GAPERS, INC., PLAINTIFF-APPELLANT,

v.

THE DEPARTMENT OF REVENUE, DEFENDANT-APPELLEE.



APPEAL from the Circuit Court of Cook County; the Hon. RAYMOND SARNOW, Judge, presiding.

MR. JUSTICE GOLDBERG DELIVERED THE OPINION OF THE COURT:

Rehearing denied July 23, 1973.

An assessment of $12,040.88, plus statutory penalties, covering the period from February 5, 1966 through December 14, 1968, was made by the Department of Revenue of the State of Illinois (Department) under the Retailers' Occupation Tax Act (Ill. Rev. Stat. 1961, ch. 120, par. 440 et seq.), against Gapers, Inc. (plaintiff). This action was reviewed in the circuit court of Cook County (Ill. Rev. Stat. 1969, ch. 110, par. 264 et seq.) and was affirmed. Plaintiff appeals.

Plaintiff operates a home catering business. It arranges parties at the homes of its customers for which it provides all necessary food, beverages, linen, glassware and personnel. All of these items are delivered to the home by truck which remains until conclusion of the meal. The truck then returns unused items as well as equipment supplied by plaintiff.

As a general custom, a representative of plaintiff confers with the customer at the home of the latter. They agree upon the number of guests; number of required personnel; whether necessary equipment, such as glassware, chairs and linen, is to be furnished by the customer or delivered by plaintiff; the menu; nature and quantity of beverages and the charge. There is also discussion at this meeting regarding the cost of trucking involved in transporting the food and equipment to and from the customer's home. The hearing referee of the Department, who heard detailed evidence in the case, noted as one of his findings:

"It would also appear that although the taxpayer, in sending invoices to his [sic] customers, did not segregate the trucking charges, there is substantial proof that those charges were separately contracted for when the taxpayer's consultant met with the ultimate customer."

***

What this exercise asks
1. From the records, retype the lines from the one containing "Foreign Language Teacher Education (120, 152)" through the one containing "CUNY Lehman College (37, 309)", including both of those lines.
2. Continue the court opinion on the Gapers, Inc. tax appeal from the point where it stops.
The records below are unrelated to the court opinion above.

***

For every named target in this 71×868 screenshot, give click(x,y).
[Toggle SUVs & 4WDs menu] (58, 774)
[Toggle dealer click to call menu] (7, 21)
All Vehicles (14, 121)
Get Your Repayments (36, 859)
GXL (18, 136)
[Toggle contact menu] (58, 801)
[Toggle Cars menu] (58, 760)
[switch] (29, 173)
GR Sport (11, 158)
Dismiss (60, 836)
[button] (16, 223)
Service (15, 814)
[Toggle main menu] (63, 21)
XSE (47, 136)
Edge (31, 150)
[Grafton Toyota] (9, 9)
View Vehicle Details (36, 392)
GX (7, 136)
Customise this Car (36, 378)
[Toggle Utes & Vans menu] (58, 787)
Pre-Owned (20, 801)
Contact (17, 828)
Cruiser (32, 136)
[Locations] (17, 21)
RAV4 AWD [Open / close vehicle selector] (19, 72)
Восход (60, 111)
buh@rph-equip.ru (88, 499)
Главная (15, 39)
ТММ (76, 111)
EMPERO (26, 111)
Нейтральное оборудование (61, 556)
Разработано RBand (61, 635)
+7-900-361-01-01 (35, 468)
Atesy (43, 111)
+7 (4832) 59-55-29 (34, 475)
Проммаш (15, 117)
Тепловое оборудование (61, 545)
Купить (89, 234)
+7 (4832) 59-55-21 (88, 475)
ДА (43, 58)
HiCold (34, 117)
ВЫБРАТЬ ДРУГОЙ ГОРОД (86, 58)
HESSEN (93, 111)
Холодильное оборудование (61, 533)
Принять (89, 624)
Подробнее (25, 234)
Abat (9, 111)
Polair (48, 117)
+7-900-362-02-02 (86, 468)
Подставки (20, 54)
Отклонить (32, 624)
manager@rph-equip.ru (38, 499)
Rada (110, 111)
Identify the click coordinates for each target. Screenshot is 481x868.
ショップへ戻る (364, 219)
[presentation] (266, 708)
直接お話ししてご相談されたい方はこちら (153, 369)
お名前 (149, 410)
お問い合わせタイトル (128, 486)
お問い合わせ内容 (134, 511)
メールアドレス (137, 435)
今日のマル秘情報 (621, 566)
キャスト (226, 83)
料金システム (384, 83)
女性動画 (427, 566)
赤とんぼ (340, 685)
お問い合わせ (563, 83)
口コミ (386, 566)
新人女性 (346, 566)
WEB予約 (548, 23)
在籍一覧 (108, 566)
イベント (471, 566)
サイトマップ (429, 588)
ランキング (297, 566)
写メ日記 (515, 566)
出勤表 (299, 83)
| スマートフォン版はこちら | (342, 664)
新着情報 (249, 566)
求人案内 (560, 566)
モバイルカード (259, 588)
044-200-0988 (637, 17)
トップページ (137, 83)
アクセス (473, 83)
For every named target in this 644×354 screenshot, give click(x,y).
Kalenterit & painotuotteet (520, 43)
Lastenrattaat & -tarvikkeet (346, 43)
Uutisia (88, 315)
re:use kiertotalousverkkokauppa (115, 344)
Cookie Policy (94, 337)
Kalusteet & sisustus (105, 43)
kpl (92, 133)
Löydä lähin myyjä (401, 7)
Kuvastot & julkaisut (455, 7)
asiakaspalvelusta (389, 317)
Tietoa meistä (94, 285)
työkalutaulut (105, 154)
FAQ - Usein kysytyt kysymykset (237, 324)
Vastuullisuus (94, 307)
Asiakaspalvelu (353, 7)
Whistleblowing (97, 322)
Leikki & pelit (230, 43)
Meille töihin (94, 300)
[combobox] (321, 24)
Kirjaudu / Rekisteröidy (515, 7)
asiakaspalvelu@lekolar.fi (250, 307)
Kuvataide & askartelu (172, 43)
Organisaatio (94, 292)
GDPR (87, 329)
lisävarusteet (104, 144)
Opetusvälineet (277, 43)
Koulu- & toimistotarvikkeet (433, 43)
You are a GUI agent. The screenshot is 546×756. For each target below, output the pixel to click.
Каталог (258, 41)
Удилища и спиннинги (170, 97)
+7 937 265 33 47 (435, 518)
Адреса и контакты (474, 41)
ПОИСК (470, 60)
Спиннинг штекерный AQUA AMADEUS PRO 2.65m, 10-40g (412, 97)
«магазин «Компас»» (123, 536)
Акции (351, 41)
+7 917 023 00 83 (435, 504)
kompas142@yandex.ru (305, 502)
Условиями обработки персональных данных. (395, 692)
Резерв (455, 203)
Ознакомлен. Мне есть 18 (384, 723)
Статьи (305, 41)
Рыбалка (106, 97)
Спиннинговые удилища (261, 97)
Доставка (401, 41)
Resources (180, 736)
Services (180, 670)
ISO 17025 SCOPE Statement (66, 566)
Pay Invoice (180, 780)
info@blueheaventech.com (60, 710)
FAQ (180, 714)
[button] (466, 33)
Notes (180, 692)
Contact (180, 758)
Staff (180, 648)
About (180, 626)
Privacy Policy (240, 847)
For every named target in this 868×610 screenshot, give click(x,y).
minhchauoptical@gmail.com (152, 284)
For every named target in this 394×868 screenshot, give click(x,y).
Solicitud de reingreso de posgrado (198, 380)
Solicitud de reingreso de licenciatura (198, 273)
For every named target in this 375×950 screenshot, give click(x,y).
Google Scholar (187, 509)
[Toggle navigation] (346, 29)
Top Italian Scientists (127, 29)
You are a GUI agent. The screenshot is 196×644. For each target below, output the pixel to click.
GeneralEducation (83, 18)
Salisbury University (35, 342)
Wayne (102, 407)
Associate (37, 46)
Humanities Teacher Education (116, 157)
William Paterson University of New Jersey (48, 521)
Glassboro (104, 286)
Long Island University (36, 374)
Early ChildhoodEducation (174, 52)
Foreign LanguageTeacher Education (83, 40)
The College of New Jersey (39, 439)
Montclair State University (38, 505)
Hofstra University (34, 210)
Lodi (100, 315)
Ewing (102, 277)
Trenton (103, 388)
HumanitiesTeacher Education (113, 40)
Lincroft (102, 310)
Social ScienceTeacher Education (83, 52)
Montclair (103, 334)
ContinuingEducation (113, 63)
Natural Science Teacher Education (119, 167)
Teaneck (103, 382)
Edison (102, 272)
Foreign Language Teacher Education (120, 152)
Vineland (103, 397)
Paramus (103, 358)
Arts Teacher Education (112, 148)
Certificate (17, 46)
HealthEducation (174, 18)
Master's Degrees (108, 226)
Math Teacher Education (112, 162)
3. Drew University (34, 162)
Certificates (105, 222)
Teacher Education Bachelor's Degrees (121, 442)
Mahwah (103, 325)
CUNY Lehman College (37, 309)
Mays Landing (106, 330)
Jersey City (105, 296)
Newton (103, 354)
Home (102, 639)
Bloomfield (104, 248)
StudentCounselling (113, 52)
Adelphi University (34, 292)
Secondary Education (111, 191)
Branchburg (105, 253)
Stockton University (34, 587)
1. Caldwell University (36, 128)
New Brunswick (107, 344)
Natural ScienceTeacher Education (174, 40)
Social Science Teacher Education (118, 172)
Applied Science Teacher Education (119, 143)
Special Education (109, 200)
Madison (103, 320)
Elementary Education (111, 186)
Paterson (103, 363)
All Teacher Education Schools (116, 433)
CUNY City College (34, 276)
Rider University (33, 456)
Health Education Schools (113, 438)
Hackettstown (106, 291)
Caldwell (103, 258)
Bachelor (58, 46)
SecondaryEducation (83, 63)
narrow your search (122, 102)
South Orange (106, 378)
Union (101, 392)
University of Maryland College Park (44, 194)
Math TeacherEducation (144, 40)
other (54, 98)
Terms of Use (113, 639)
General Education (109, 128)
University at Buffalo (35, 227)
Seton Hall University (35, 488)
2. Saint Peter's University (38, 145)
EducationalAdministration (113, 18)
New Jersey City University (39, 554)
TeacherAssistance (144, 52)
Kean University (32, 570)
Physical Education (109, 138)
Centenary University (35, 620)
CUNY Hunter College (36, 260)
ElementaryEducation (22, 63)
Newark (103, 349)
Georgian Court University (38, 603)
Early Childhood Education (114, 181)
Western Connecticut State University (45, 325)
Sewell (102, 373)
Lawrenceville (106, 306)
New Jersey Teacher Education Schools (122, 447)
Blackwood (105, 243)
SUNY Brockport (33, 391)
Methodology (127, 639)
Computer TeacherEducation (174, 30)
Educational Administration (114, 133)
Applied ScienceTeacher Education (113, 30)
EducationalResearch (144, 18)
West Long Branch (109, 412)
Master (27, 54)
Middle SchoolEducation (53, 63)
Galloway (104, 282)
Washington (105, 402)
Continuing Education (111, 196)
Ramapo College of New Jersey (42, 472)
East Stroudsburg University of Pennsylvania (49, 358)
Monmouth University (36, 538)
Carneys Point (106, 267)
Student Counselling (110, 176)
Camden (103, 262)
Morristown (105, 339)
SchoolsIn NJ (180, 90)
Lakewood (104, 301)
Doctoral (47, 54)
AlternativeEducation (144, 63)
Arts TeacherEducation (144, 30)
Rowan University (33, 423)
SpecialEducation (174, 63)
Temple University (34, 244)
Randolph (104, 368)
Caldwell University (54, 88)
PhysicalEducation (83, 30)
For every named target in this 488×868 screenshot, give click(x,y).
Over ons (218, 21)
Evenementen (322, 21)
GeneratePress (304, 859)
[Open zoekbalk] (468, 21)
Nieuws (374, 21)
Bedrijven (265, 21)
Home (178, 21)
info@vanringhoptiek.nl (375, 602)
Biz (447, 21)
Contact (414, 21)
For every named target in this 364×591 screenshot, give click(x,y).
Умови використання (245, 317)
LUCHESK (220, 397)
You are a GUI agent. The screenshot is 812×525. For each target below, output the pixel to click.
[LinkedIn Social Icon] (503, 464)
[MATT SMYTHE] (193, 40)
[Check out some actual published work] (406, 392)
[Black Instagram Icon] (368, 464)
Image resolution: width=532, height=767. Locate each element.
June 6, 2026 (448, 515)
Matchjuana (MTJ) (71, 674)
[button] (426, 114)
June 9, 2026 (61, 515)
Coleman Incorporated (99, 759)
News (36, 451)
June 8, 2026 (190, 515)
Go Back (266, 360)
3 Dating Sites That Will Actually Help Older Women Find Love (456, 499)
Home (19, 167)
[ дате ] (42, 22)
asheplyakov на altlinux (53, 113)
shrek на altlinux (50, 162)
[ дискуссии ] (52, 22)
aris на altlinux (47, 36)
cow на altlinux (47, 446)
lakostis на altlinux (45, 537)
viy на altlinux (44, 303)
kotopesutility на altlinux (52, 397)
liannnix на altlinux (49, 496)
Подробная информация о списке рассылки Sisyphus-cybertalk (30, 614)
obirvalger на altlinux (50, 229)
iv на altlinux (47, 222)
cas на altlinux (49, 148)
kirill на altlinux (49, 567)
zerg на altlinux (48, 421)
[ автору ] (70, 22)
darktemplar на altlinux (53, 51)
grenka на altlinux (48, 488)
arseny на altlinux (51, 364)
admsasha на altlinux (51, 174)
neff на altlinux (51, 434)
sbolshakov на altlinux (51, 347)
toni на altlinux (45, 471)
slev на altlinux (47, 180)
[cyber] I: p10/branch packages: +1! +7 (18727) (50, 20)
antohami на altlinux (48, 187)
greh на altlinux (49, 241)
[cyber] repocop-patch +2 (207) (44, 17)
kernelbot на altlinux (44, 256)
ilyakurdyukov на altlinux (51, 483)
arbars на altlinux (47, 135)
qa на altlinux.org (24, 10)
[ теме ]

***

Responses in order
1.
Foreign Language Teacher Education (120, 152)
Vineland (103, 397)
Paramus (103, 358)
Arts Teacher Education (112, 148)
Certificate (17, 46)
HealthEducation (174, 18)
Master's Degrees (108, 226)
Math Teacher Education (112, 162)
3. Drew University (34, 162)
Certificates (105, 222)
Teacher Education Bachelor's Degrees (121, 442)
Mahwah (103, 325)
CUNY Lehman College (37, 309)

2.
Examination of many of the invoices shows the factual basis for this finding. There are charges made for provisions and other items; and, as a general matter, the tax is computed only on these amounts and not on the trucking charges, which are separately shown. It is undisputed by the parties that, in preparing its tax returns for the period in issue for computation of the tax, plaintiff deducted the total cost of trucking services from its gross receipts.

In this court, plaintiff contends that, under the rules and regulations of the Department, plaintiff was entitled to deduct the trucking expense. The Department insists that delivery charges are part of plaintiff's cost of doing business and therefore may not be deducted from gross receipts prior to computation of the Retailers' Occupation Tax.

There is no dispute between the parties concerning the facts. The issue for resolution is entirely one of law and necessitates interpretation of the pertinent statute and of the applicable regulations of the Department to determine whether plaintiff is authorized to deduct trucking expense.

The pertinent statute provides (Retailers' Occupation Tax Act, Ill. Rev. Stat. 1971, ch. 120, par. 440):

"`Selling price' or the `amount of sale' means the consideration for a sale valued in money * * * and shall be determined without any deduction on account of the cost of the property sold, the cost of materials used, labor or service cost or any other expense whatsoever, * * *."

In administering this statute, the Department has promulgated articles commonly known as the Rules and Regulations of the Illinois Department of Revenue. Two of these articles are pertinent here and will be quoted. Article III, § 3 reads as follows:

"Cost of Doing Business Not Deductible

In computing retailers' occupation tax liability, no deduction shall be made by a taxpayer from gross receipts or selling prices on account of the cost of property sold, the cost of materials used, labor or service costs, freight or transportation costs, overhead costs, clerk hire or salesman's ...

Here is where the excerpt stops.